SELECTED TEXT =

####################

Posted: Mon Sep 02, 2013 8:21 am
by Aidhus
Is it legal to make your own game using the OpenRA engine and release it commercially?

Posted: Mon Sep 02, 2013 8:35 am
by genius_Xoe
Yes it is. But since it's released under GPL, so you have to provide your modified source then.

Posted: Mon Sep 02, 2013 11:05 pm
by Matt
https://github.com/TM-PD/FirstDance (was a private github repo in the past) is an example of a (failed) commercial clone which was used in a strange in-house software as a service project to "educate" children. They probably underestimated the effort it takes to maintain such a huge project and abandoned it after some months of mostly re-branding. Sadly they never sent a single patch back to where they forked from and only released the source code after I found out when reading about OpenRA in some developer biographys on linkedin.com I had never heard of. Note: that was mostly illegal. Don't do that even if your boss fears competition. Otherwise risk getting in trouble with http://gpl-violations.org/

Conclusion: my tip is to work with us, try to include your patches into the main OpenRA distribution and use it as a basis for your mod/content. http://www.desura.com/games/publish/openra/settings might need some tweaks to allow selling DLCs. Another legal advice: it has to be a total conversion. If you earn money with trademarks and EULA covered content, the lawyers at Electronic Arts might send you angry letters.

####################

SET OF TASKS =
**1.** Answer these about the forum thread:
(a) Under what license does genius_Xoe say OpenRA is released?
(b) Whose lawyers might send angry letters, according to Matt?
(c) What kind of project does Matt say a commercial game has to be?
**2.** Retype the stretch of the forum thread from "Conclusion: my tip" through "you angry letters." word for word.
The items that come after the forum thread are separate material.

####################

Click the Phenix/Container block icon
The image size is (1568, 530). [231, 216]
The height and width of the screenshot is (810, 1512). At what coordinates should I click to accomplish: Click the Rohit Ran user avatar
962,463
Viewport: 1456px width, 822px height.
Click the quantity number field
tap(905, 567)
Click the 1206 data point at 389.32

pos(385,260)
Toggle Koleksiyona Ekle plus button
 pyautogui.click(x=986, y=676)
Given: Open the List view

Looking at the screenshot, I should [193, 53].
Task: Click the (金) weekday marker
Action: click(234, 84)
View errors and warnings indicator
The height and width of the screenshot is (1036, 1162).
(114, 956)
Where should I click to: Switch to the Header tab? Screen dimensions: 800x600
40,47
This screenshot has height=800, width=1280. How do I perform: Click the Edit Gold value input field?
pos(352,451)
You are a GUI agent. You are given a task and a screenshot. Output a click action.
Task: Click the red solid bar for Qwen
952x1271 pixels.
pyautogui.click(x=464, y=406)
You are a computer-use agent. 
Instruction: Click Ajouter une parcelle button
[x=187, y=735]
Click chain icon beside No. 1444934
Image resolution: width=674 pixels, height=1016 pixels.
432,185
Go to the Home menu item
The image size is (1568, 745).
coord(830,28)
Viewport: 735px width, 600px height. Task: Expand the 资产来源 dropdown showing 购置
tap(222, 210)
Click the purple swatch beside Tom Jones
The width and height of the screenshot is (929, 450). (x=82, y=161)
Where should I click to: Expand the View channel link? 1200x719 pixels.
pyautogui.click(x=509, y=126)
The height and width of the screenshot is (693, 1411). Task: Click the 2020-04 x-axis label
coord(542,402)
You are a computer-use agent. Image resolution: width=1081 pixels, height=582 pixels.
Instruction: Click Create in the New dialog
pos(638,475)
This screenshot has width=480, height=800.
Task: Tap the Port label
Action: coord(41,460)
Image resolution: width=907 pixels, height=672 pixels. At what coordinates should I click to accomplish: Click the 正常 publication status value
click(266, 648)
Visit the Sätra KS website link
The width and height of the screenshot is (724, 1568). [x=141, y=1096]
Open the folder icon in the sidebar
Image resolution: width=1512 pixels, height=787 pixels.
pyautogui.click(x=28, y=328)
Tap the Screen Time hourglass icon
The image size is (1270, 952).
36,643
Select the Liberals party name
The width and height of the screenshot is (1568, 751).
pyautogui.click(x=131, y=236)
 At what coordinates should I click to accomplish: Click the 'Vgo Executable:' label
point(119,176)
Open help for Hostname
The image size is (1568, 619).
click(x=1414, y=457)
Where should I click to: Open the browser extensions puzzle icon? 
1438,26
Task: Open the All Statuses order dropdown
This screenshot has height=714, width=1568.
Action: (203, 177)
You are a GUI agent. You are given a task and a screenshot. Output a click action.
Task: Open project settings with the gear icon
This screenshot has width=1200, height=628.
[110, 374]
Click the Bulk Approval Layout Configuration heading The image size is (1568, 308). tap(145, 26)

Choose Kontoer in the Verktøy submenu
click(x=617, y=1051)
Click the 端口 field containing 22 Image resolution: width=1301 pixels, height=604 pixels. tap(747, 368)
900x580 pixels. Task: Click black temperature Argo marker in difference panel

####################

TASK RESPONSES =
**1.**
(a) GPL
(b) The lawyers at Electronic Arts
(c) A total conversion

**2.**
Conclusion: my tip is to work with us, try to include your patches into the main OpenRA distribution and use it as a basis for your mod/content. http://www.desura.com/games/publish/openra/settings might need some tweaks to allow selling DLCs. Another legal advice: it has to be a total conversion. If you earn money with trademarks and EULA covered content, the lawyers at Electronic Arts might send you angry letters.